### THE EXERCISE
Transcribe every line of the data below verbatim, but leave out the pictures.

### RECORDS FOR THE TASK
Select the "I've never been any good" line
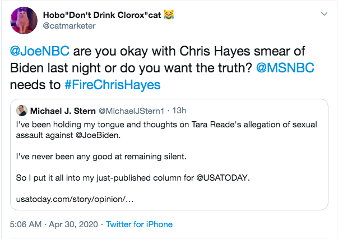 click(x=101, y=157)
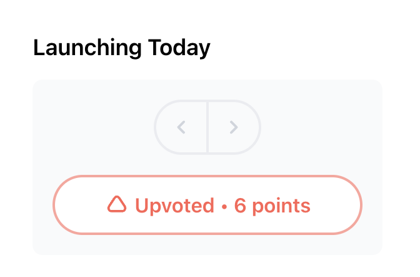This screenshot has height=277, width=420.
Task: Toggle the Upvoted state off
Action: coord(208,205)
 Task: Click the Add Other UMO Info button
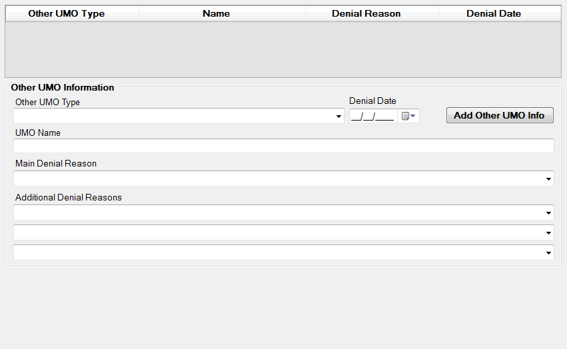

### RESPONSE
Select the "I've never been any good" line
 click(x=101, y=157)
This screenshot has height=277, width=420.
Task: Toggle the Upvoted state off
Action: coord(208,205)
 Task: Click the Add Other UMO Info button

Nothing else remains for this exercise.